Revista Siete Días Ilustrados
07.09.1970
EL AMARGO TRANCE
"Observé luego al enemigo atentamente hasta que vi que se acercaba con la estopa encendida a la mecha de su pieza; en el mismo instante hice la señal para que nuestro cañón hiciese fuego. Aproximadamente a mitad de camino chocaron las dos balas con terrible violencia, y el efecto del choque fue asombroso."
Gotifred August Bürger, Las aventuras del Barón de Münehhausen.
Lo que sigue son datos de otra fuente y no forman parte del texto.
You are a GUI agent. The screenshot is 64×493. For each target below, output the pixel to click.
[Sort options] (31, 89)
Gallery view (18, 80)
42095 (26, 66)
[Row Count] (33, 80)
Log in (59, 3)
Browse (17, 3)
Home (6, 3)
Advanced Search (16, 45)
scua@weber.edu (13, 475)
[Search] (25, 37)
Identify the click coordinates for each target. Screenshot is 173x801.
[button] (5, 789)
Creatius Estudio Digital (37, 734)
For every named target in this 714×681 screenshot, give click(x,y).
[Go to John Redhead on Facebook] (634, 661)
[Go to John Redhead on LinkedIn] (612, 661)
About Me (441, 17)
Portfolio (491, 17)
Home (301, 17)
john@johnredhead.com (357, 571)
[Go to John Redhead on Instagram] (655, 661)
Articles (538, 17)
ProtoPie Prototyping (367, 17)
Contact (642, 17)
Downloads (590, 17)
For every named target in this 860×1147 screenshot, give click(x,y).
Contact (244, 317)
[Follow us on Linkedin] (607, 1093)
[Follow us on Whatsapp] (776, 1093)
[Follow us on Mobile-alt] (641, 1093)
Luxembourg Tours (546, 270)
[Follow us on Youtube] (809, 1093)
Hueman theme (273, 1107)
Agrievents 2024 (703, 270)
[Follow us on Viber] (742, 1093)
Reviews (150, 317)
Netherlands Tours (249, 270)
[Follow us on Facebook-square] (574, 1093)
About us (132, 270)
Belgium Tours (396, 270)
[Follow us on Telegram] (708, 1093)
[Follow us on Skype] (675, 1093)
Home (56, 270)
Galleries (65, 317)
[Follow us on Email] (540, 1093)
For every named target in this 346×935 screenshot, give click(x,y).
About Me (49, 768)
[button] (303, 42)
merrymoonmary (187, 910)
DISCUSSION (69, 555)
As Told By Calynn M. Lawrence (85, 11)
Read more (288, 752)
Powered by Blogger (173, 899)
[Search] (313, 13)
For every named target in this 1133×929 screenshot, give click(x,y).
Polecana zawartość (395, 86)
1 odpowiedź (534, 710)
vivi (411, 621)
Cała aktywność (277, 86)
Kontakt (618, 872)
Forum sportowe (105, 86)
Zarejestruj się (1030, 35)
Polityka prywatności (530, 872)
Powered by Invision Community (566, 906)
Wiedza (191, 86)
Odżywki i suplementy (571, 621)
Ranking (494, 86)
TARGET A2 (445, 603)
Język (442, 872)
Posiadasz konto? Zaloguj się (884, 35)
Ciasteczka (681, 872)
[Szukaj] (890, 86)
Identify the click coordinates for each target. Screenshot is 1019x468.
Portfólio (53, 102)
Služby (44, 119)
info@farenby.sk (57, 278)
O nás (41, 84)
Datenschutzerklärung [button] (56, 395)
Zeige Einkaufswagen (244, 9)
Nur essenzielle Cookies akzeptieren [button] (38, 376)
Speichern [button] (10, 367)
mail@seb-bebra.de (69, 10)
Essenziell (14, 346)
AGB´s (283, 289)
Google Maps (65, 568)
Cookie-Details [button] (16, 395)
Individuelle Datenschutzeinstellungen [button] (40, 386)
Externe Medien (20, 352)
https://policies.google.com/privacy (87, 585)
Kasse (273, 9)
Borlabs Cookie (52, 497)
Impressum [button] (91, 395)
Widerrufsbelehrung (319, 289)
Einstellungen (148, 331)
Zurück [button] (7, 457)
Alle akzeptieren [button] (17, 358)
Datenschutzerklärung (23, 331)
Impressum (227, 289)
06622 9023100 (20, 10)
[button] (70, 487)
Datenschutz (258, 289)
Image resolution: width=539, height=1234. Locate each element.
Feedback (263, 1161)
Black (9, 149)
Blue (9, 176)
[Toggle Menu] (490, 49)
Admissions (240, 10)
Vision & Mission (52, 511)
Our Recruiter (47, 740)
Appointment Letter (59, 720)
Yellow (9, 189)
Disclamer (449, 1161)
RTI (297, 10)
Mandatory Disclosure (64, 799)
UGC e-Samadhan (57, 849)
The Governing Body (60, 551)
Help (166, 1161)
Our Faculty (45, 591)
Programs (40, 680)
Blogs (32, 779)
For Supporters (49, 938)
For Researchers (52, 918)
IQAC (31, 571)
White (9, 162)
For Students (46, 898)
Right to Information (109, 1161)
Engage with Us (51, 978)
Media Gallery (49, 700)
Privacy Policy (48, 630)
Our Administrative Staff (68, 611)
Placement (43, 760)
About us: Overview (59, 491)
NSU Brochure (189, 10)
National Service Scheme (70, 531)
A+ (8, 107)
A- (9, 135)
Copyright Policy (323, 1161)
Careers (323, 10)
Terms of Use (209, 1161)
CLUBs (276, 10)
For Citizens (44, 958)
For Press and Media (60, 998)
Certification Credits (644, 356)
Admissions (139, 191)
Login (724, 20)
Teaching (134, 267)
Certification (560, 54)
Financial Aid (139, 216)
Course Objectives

Una emisora de Mar del Plata recogió, el sábado 29, la palabra de un jefe policial cuya identidad prefirió reservar: es posible —dijo— que la serie de atentados auspiciados por el terrorismo ideológico no haya culminado con el asesinato de José Alonso. Más adelante puntualizó que unos 7.000 hombres integran, en la Argentina, una maraña subversiva perfectamente entrenada y equipada, dispuesta a producir más violencia.
En el velorio de Alonso, no pocos dirigentes gremiales se cruzaron un mismo susurro: "¿Quién de nosotros será el próximo?". Lo notable, lo que asombra, es que tanto estupor y tanta congoja sean ahora —eso parece— hijos bastardos de un fantasma ciego: el fatalismo; que el asesinato político sea tomado, entonces, como una inevitable maldición. ¿Es que no hay asideros para capear la desesperanza? ¿Es que fuera de la resignación no caben otras alternativas?
Las hay, por supuesto. El brazo que ejecuta un crimen jamás obedeció a un conjuro sobrenatural. Y así como la resignación es apenas un signo de impotencia, la desesperanza 'es el producto implícito de la incapacidad para domeñar el odio (como no sea por vía de la represión). Que un anónimo jefe policial reconozca que la cadena de atentados habrá de extenderse, significa que la escalada represiva no es la panacea contra el terrorismo. Frente al ultraje, la justicia debe, naturalmente, castigar a los culpables; pero la puesta en marcha de una política que responda a las inquietudes sociales es capaz de proveer el antídoto más apropiado para que cada vez haya menos culpables. Sin embargo, a más de cuatro años de la destitución de Illia, parece dudoso que la pregonada transformación revolucionaria habrá, todavía, de producirse.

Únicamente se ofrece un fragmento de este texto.